Questions
Mixed litter may decompose at different rates to single‐species litter, leading to differences in ecosystem functioning and decomposition. Studies of the effects of different litter species and combinations are rare in tropical forests and absent from African forests. Therefore we investigated: (1) Are there differences in litter decomposition in two forest types differing in tree diversity; and (2) is litter decomposition diversity‐dependent?
Location
Old‐growth moist evergreen tropical forest Dja Faunal Reserve, southeast Cameroon.
Methods
We calculate decomposition rates (leaf litter fall/leaf litter standing crop) along a tree diversity gradient in two forest types (naturally occurring low‐diversity monodominant and adjacent higher‐diversity mixed forest).

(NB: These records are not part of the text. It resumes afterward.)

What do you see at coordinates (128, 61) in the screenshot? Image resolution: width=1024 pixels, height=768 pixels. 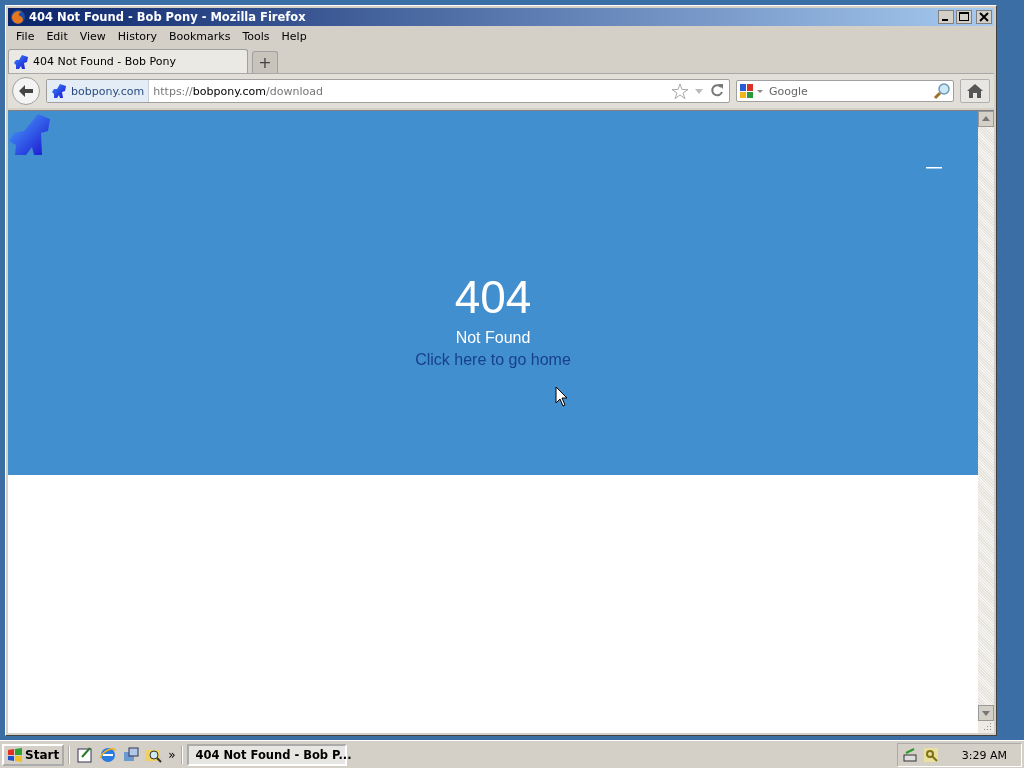 I see `browser-tab: 404 Not Found - Bob Pony` at bounding box center [128, 61].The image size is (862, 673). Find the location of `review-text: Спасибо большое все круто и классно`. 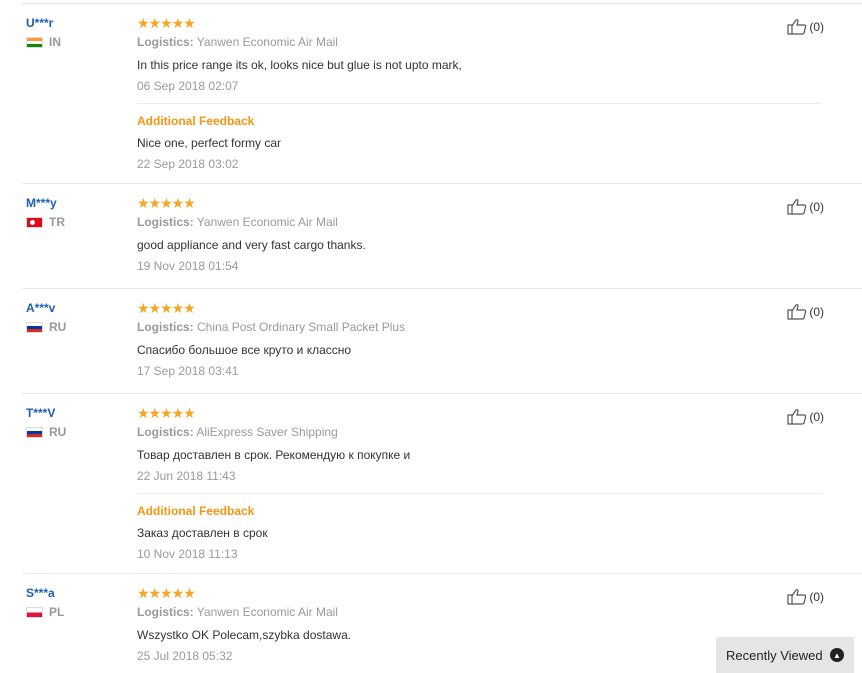

review-text: Спасибо большое все круто и классно is located at coordinates (244, 350).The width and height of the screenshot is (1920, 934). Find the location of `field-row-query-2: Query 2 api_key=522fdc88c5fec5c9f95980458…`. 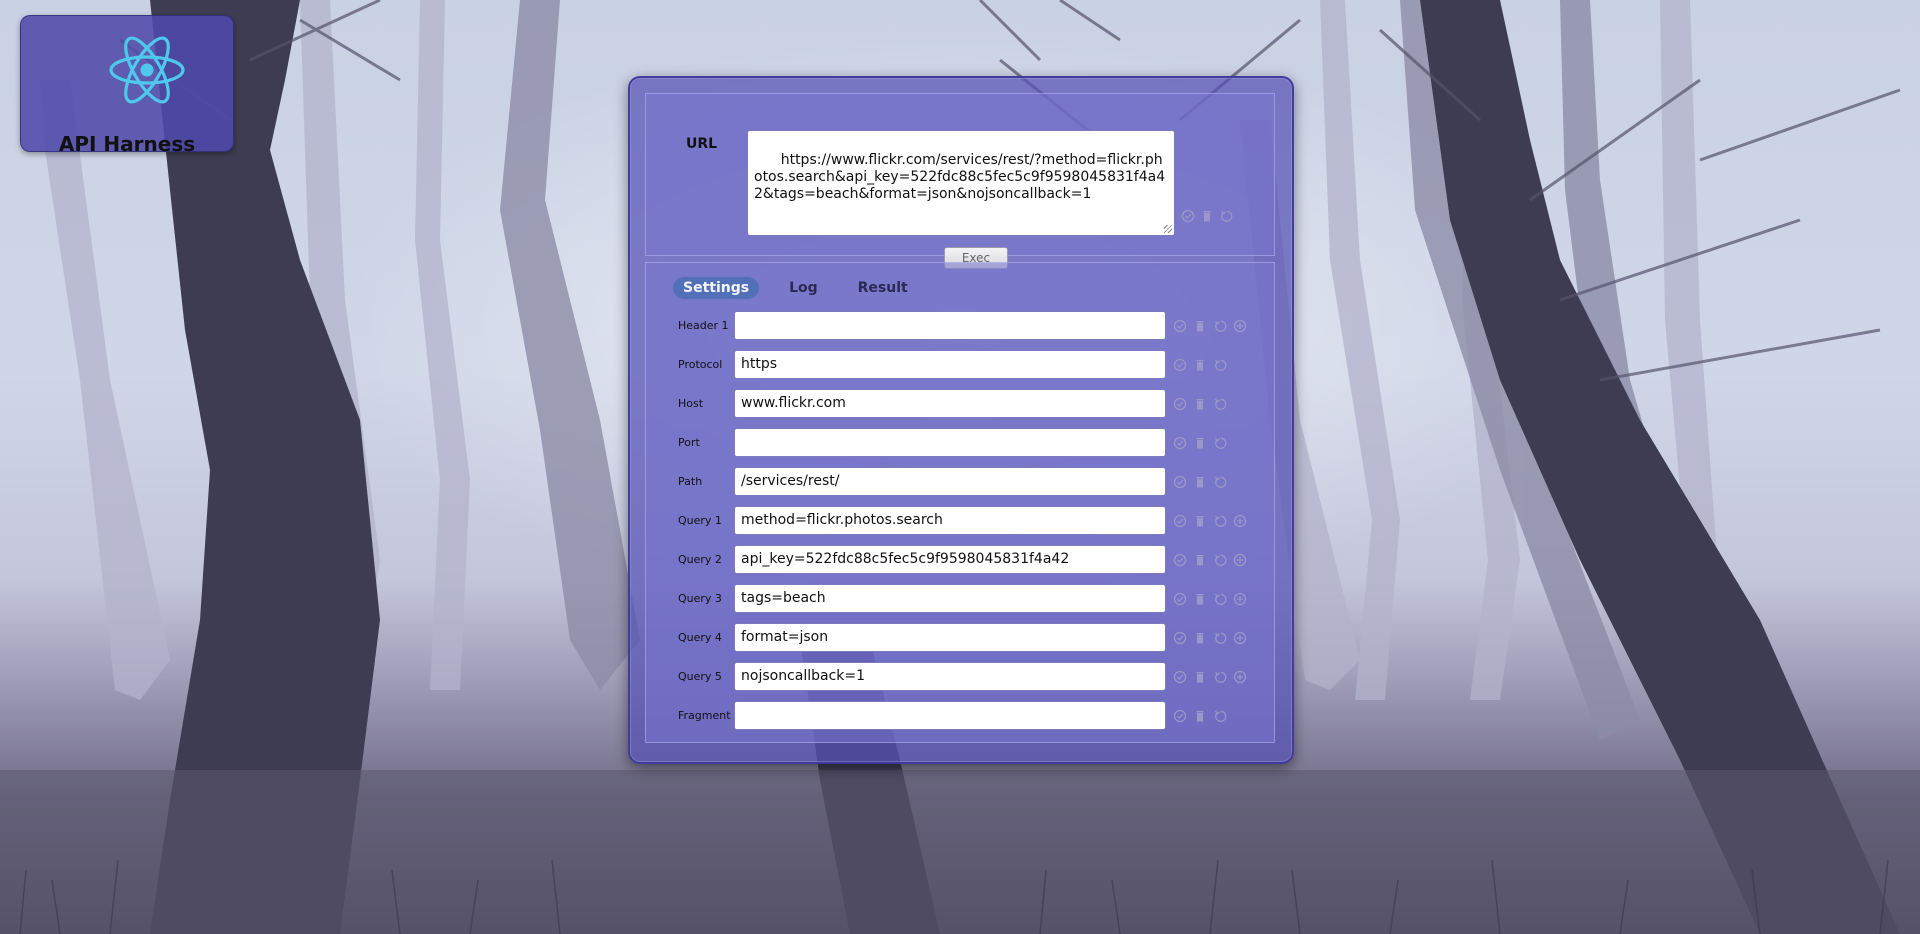

field-row-query-2: Query 2 api_key=522fdc88c5fec5c9f95980458… is located at coordinates (960, 560).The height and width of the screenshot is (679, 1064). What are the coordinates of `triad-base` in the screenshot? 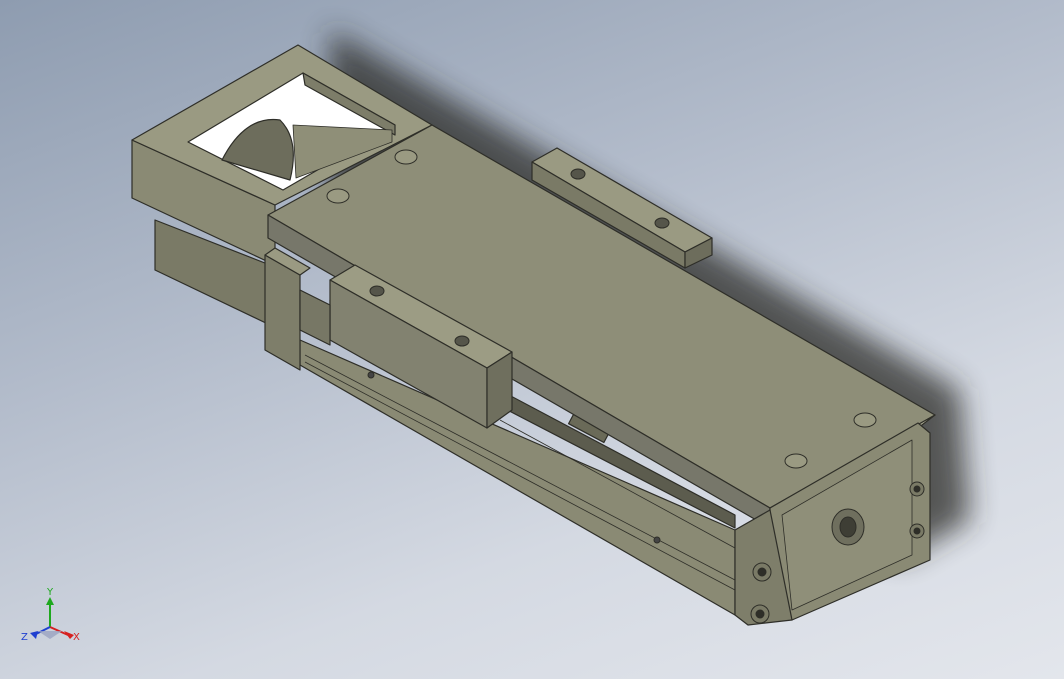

Both forests experience the same climate on the same soil type; the former is dominated by a single species, Gilbertiodendron dewevrei (De Wild.) J. Léonard, probably due to lack of a long‐term disturbance and has similar edaphic factors. Decomposition experiments were conducted in both forest types using single and mixed species litter bags of standard high‐quality (bay leaves; Laurus nobilis L.) and low‐quality (G. dewevrei) litter over 9 months.
Results
The estimated decomposition rate in mixed forest was four times faster than in monodominant forest, and not significantly correlated with local quadrat‐scale tree species diversity. The litter bag experiment showed that decomposition of high‐quality leaves was faster than low‐quality leaves (k values: 2.0 yr−1 vs 0.6 yr−1). Decay rates for each single species litter type were not significantly different in both forest types. However, G. dewevrei litter in mixed bags decomposed faster than in single‐species bags in mixed forest, suggesting an impact of litter mixing on decomposition. In addition, bay litter in mixed bags decomposed faster in mixed than in monodominant forests across the three study sites.
Conclusion
The observed difference in litter decomposition rate between low‐diversity monodominant and adjacent high‐diversity forest is more likely due to dominance of low‐quality G. dewevrei litter, rather than low‐diversity of the litter itself.